As of last week, the bank started discussing a floating-rate
term loan B at 97 cents on the dollar with a variable interest
rate of 700 basis points (bps) over the SOFR benchmark rate, one
person familiar with the matter said.
It is offering a second option, loan and bonds at a fixed
rate of 12%, the person familiar added. The terms are
preliminary and will depend on investor demand, according to the
source. Morgan Stanley ( MS ) held a meeting with investors last week
in which some financials of the company were shared.
Morgan Stanley ( MS ) is taking a different approach in marketing
the $5 billion debt for Musk's xAi from previous transactions,
sources familiar with the matter told Reuters.
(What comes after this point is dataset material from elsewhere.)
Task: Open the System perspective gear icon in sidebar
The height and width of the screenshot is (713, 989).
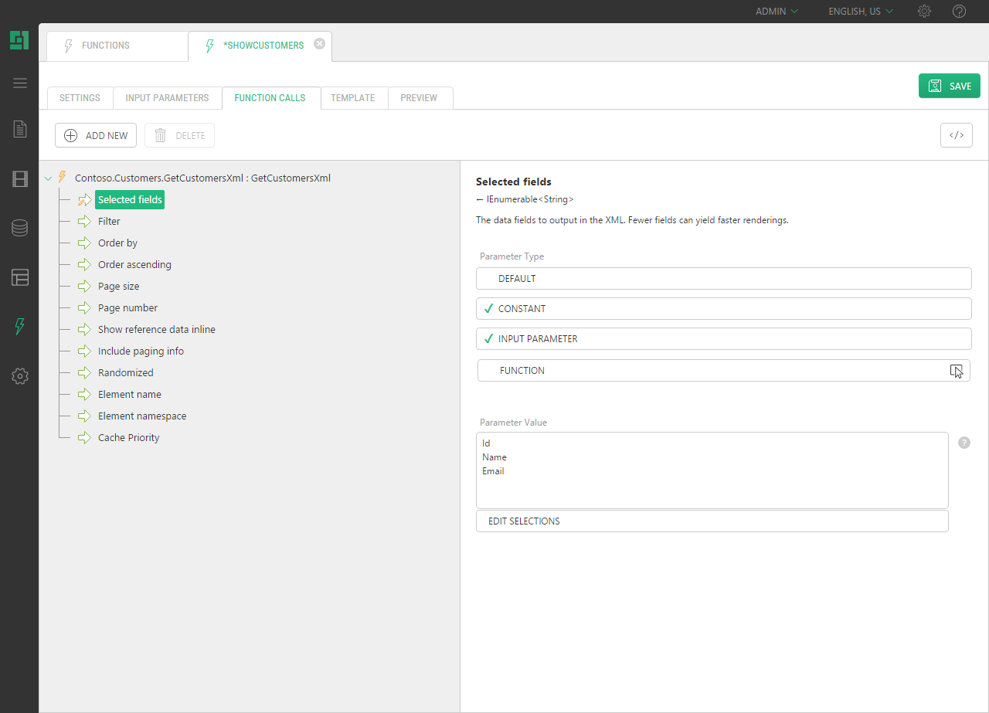Action: point(20,376)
Morgan Stanley ( MS ) will not guarantee the issue volume or commit
its own capital to the deal, the sources said. The 'best
efforts' transaction, which means the size of the debt will
depend on investor interest, is not an uncommon practice but
shows banks are probably being more prudent lending in an
uncertain macro environment.
The people spoke on condition of anonymity because the
discussions with investors are not public. Morgan Stanley ( MS )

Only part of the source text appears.